• [STATED EXERCISE]:
Rewrite the material below, replacing "center position" with "midpoint" and leaving everything else unchanged. Omit the pictures from your version.

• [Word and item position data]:
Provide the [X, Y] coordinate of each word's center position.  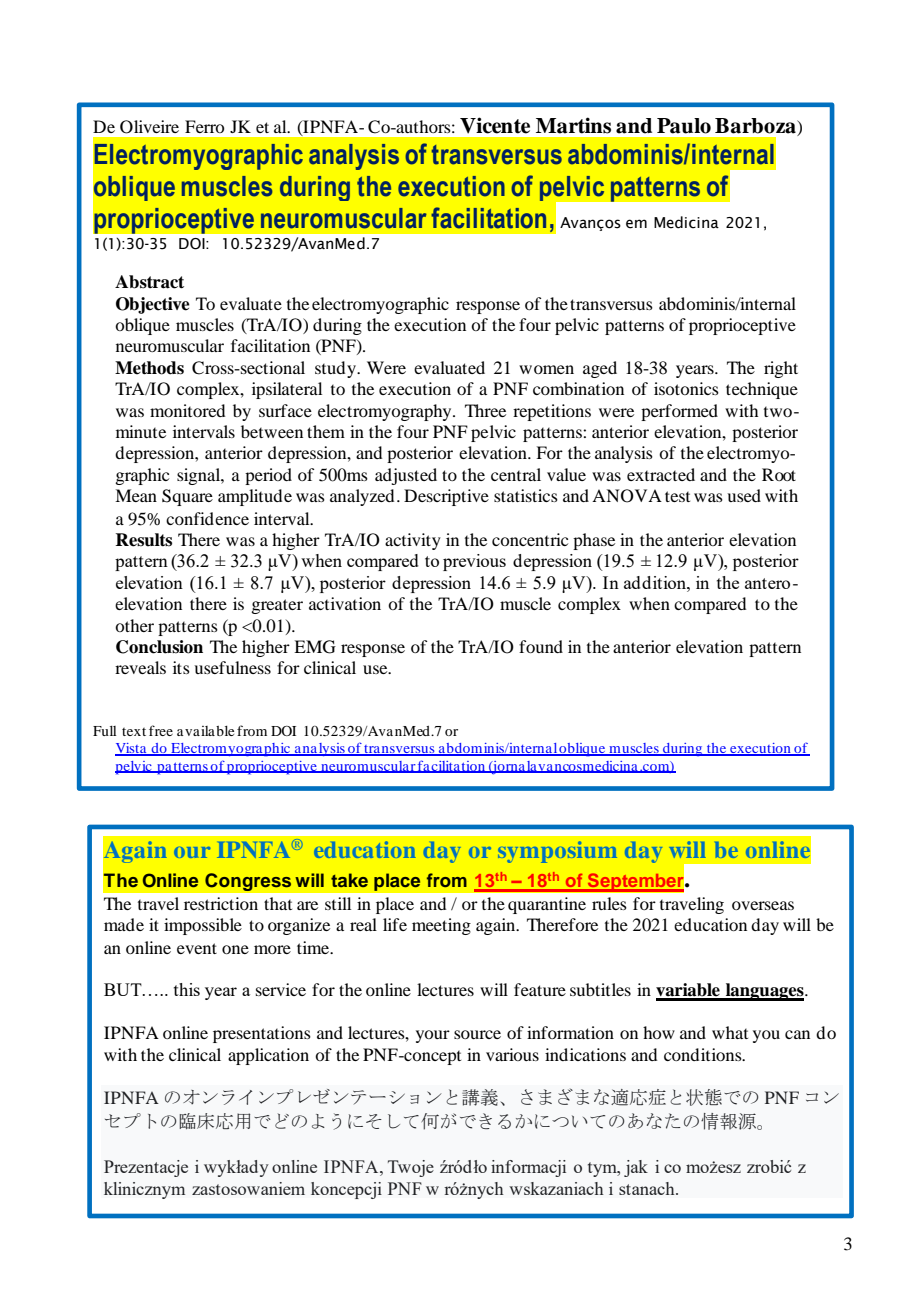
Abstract [149, 282]
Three [485, 410]
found [541, 646]
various [512, 1054]
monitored [187, 410]
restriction [221, 903]
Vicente [495, 125]
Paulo [684, 126]
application [268, 1056]
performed [679, 412]
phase [594, 541]
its [181, 667]
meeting [441, 926]
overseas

• [THE RESULT]:
Provide the [X, Y] coordinate of each word's midpoint.  
Abstract [149, 282]
Three [485, 410]
found [541, 646]
various [512, 1054]
monitored [187, 410]
restriction [221, 903]
Vicente [495, 125]
Paulo [684, 126]
application [268, 1056]
performed [679, 412]
phase [594, 541]
its [181, 667]
meeting [441, 926]
overseas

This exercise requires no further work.